ACTIVITY> Using the data below, show every line where the word "screenshot" occurs.

EXERCISE DATA>
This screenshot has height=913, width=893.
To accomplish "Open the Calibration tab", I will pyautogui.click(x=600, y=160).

==

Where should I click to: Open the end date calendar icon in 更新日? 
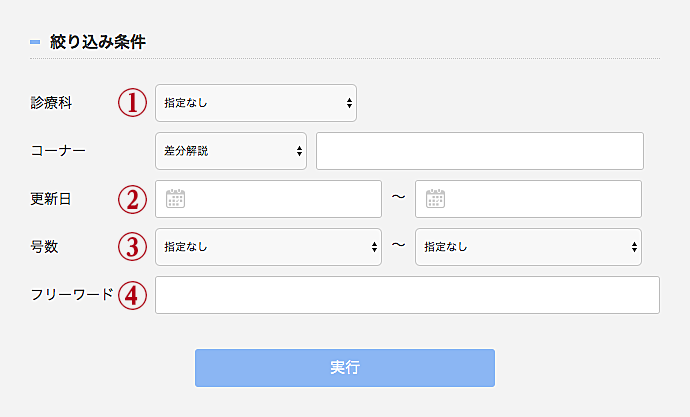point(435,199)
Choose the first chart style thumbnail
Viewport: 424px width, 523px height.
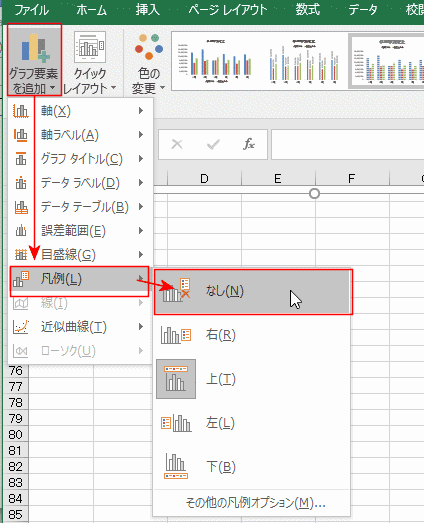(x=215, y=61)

==

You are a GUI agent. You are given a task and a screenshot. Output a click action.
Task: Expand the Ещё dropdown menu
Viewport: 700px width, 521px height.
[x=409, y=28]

TASK RESULT>
This screenshot has height=913, width=893.
You are a GUI agent. You are given a task and a screenshot. Output a click action.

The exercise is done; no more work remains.